When it comes to debugging hard-to-diagnose software and operating-system problems, there is no set recipe. Rather debugging is all about “having the right tools and knowing how to use them,” advised Microsoft technical fellow Mark Russinovich at the close of the Microsoft TechEd conference, held this week in Atlanta.
Among the highlights of each year’s TechEd conference are the technology demonstrations. Smart Microsoft and partner engineers walk attendees through how to use some new technology in a step-by-step process, making it seem easy — or even fun — to deploy.
And one of the most popular demonstrations over the past few years has been Russinovich’s “Cases of the Unexplained,” in which he shows how he and others tracked down hard-to-pinpoint errors in Windows deployments.
This year, of course, was no exception.
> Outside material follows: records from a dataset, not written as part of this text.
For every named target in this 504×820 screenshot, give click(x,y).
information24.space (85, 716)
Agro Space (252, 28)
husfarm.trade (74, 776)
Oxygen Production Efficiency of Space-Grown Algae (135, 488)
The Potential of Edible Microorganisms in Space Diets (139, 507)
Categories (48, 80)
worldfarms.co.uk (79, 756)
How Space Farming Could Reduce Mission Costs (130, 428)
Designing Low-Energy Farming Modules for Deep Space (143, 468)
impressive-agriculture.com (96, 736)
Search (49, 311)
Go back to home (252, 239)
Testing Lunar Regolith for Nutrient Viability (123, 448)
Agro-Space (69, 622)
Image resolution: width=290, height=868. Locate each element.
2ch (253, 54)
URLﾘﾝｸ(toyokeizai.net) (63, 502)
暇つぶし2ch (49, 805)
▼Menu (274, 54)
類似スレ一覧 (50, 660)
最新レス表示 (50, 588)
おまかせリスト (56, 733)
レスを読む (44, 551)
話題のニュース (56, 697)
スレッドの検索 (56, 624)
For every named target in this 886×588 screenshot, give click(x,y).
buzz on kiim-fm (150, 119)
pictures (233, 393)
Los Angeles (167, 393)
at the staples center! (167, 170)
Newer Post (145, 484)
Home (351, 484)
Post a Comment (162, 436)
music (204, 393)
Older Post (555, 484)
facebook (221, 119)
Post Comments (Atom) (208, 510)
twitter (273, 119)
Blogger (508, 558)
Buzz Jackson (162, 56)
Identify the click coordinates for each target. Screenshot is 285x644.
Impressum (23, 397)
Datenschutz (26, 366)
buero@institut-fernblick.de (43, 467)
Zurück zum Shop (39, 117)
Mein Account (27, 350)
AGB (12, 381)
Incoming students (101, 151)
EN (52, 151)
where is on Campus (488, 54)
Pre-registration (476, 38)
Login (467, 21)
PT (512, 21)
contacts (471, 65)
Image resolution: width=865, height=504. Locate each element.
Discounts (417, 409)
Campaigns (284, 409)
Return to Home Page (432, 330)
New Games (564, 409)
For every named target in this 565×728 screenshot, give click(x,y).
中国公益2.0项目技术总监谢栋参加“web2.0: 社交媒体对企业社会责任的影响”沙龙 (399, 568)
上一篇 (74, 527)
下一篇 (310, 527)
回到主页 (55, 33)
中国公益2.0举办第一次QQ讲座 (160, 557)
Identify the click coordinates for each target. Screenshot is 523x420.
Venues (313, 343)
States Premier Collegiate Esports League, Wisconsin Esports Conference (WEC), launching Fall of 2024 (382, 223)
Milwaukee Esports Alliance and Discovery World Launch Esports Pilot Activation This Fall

Before a packed auditorium, Russinovich debugged a number of tricky problems using only a handful of free tools, many created by Russinovich himself, including Process Explorer and Process Monitor. He borrowed many examples in his presentation from his blog, where he collects user stories of tough problems.
In the cases Russinovich demonstrated, the root causes of the misbehaving systems were not readily obvious. This was especially true of software that, he noted, when it crashes, offers little instruction about its downfall. “Programs do a bad job of telling what went wrong,” he said. Yet he showed that it is possible to carefully track the symptom of the problem back to the cause.
One example Russinovich dubbed “the case of the slow website.” This example was submitted to Russinovich by a system administrator from an unnamed company. The organization’s users were complaining of slow performance of some internal Web pages. The admin tracked all the Web pages to a single server, then ran Process Explorer, which shows all the processes on a server, and how much memory and CPU resources each thread of a process is consuming.
The admin identified one thread that was hogging more than a quarter of the server’s resources. Doing a Web search, he found that the related process belonged to a Windows management driver that, in turn, communicated with the server chassis’ management controller provided by the server manufacturer. The two components were having difficulty in communicating, so the communication between them spiked.
The difficulty turned out to be that the blade server was not slotted into the rack appropriately. The user reseated the server chassis and the server quickly returned to delivering its Web pages speedily.
Another problem came not from misbehaving equipment or software, but rather from user behavior. “This case came into the Microsoft Exchange support team,” Russinovich said.
Users complained that Microsoft Exchange would periodically delay responding for up to 30 seconds. Microsoft requested the customer to log the server performance using Performance Monitor, which showed periodic spikes in CPU utilization. Using ProcDump, a Microsoft engineer created a script that would capture all the process information whenever processor usage went above a certain threshold.